Antiperspirants are a common defense against embarrassing underarm wetness and the unpleasant aroma caused by odor-producing bacteria. By temporarily blocking sweat ducts, antiperspirants are able to reduce the amount of perspiration produced, which means less sweat in the underarm area [source: International Hyperhidrosis Society].
One of the sweat-blocking ingredients found in many antiperspirants is aluminum, an element that's also found in drinking water, cooking utensils, antacids and beer [source: WebMD]. In recent years, questions have been raised about whether the aluminum in antiperspirants can be absorbed into the body and contribute to the development of breast cancer. Aluminum compounds, such as aluminum zirconium and aluminum chloride, have estrogen-like properties. Because estrogen can promote the growth of breast cancer tissue, there's concern that aluminum may have the same effect when absorbed through the skin [source: National Cancer Institute].
A 2007 study analyzed the breast tissue of 17 breast cancer patients to measure aluminum content. The researchers found that the outer regions of the breast, close to where antiperspirant would be applied, held higher levels of aluminum. While this may sound alarming, it's important to note that the aluminum content of healthy breast tissue wasn't tested [source: Medical News]. More studies are under way, but so far, researchers haven't found a definite link between aluminum and breast cancer [source: American Cancer Society].

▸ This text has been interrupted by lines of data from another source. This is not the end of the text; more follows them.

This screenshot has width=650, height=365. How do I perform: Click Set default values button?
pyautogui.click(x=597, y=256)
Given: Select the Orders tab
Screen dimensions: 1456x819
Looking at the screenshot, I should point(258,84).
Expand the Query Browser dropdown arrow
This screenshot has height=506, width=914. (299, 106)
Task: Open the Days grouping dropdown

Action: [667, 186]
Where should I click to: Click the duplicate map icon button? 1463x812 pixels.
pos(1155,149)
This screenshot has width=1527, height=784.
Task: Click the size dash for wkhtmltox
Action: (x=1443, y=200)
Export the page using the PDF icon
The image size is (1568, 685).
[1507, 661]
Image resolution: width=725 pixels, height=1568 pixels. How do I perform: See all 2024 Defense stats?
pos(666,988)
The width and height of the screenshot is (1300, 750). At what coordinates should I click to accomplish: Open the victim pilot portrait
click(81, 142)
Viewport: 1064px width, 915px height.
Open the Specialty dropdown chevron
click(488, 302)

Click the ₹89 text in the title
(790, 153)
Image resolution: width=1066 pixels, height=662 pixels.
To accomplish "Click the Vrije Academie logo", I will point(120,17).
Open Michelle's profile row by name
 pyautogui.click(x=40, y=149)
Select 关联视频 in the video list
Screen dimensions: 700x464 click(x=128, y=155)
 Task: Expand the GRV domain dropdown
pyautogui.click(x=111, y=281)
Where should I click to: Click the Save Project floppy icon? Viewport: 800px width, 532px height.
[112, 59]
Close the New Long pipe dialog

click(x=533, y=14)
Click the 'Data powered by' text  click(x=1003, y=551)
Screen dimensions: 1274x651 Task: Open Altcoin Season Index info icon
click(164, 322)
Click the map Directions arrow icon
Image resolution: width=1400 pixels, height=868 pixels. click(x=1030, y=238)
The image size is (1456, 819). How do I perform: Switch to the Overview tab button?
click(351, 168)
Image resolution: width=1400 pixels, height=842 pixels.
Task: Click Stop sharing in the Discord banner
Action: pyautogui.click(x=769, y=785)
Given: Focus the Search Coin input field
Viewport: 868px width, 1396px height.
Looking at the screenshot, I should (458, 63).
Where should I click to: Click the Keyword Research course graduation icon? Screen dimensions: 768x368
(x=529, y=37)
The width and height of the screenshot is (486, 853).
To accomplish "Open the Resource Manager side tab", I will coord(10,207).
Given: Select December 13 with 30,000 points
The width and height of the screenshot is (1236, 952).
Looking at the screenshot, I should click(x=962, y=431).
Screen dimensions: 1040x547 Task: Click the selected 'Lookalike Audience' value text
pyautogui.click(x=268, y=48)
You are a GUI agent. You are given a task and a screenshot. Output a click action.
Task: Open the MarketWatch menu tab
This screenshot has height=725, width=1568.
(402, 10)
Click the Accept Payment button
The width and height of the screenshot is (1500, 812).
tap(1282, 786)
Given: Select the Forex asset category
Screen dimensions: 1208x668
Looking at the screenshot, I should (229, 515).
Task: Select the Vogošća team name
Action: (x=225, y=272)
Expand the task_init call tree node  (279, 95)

Aluminum has also been fingered as a potential contributor to Alzheimer's disease. While it's true that aluminum has been found in the bodies of some people with the disease, it hasn't been found in every person with Alzheimer's [source: WebMD]. And although aluminum has been tied to brain problems common in people with Alzheimer's, there's no proof that aluminum causes the disease [source: Alzheimer's Society].
The dangers of aluminum, however, are still very real. People without fully functioning kidneys should be wary of using antiperspirant, which is why the U.S. Food and Drug Administration requires a warning label on all antiperspirants stating that people with kidney disease should consult a doctor before using them [source: American Association of Kidney Patients].
Another common concern about antiperspirants is that they may plug sweat glands and prevent toxins from leaving the body through underarm lymph nodes. However, there's no connection between your sweat glands and your lymph nodes [source: American Cancer Society]. In addition, your body doesn't get rid of waste through the sweat glands -- your kidneys and liver filter out toxins.
If you don't feel comfortable using an antiperspirant, simply use an aluminum-free deodorant -- it won't stop the sweat, but it will take care of the odor [source: Global Healing Center].